(Supplied records Opens)
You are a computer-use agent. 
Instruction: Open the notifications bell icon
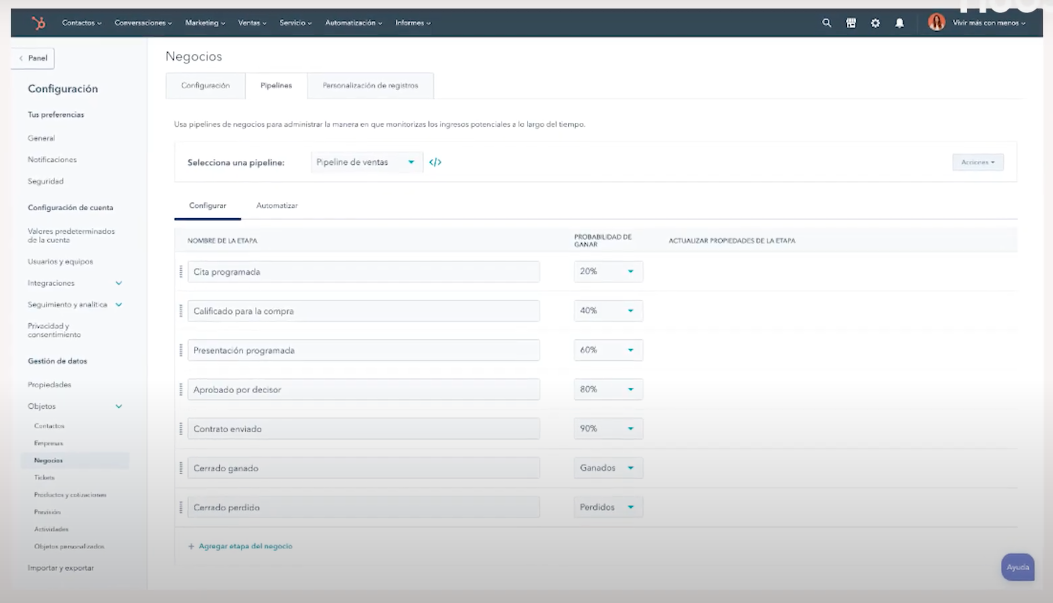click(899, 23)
(Supplied records Closes)
(Supplied records Opens)
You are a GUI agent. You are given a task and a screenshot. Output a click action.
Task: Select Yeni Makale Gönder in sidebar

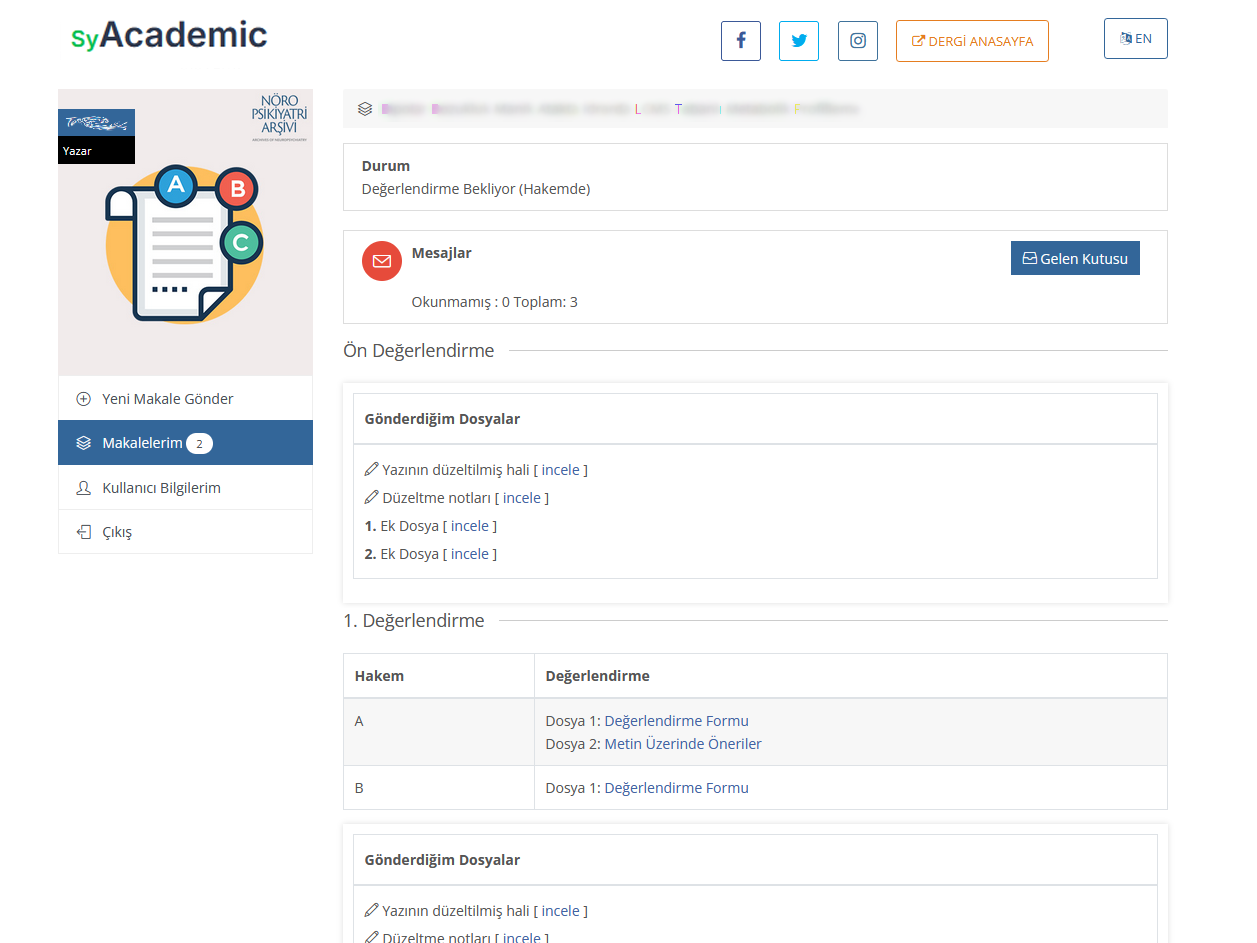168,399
(Supplied records Closes)
(Supplied records Opens)
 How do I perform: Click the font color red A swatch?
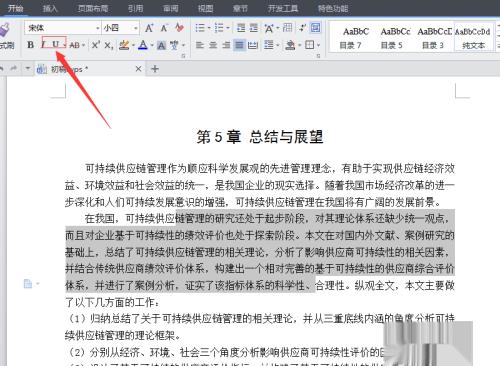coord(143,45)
(Supplied records Closes)
Problem to work on:
What is the number of lines in the data that contain "agent"? Write that number and nothing else.

Exercise answer:
2